=== REQUIRED ACTION ===
Two lines mark the range in the entries below: the one holding "Algorithm Intelligence (AI) (28, 2244)" and the one holding "Cryptohopper+ (76, 2284)". Set down those two and all lines between them, exactly.

[[ DATA PROVIDED, beginning ]]

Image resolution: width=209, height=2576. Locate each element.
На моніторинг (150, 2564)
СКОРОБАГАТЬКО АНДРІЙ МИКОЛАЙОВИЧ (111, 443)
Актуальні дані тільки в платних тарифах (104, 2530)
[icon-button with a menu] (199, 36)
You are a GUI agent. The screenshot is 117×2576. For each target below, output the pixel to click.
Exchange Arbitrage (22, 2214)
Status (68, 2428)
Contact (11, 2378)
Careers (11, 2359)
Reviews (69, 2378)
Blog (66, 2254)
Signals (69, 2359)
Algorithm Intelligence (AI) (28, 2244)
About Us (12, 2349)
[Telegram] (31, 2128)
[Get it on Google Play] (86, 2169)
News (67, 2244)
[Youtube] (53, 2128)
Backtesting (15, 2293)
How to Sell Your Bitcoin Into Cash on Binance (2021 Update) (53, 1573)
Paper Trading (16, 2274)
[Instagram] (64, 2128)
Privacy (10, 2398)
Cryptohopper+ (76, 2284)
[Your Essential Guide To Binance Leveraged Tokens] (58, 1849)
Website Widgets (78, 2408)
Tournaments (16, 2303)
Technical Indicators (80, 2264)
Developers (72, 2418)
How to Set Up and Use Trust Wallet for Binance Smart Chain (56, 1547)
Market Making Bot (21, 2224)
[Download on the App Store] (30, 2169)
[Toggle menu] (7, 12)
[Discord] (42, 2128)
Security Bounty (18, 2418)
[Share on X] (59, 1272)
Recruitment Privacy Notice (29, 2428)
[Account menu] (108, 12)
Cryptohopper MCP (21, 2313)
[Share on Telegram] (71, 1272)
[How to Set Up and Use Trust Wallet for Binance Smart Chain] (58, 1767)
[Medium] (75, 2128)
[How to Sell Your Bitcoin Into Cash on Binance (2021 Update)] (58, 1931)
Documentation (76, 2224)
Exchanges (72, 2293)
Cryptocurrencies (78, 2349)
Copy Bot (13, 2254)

[[ DATA PROVIDED, end ]]

=== REPLY ===
Algorithm Intelligence (AI) (28, 2244)
About Us (12, 2349)
[Telegram] (31, 2128)
[Get it on Google Play] (86, 2169)
News (67, 2244)
[Youtube] (53, 2128)
Backtesting (15, 2293)
How to Sell Your Bitcoin Into Cash on Binance (2021 Update) (53, 1573)
Paper Trading (16, 2274)
[Instagram] (64, 2128)
Privacy (10, 2398)
Cryptohopper+ (76, 2284)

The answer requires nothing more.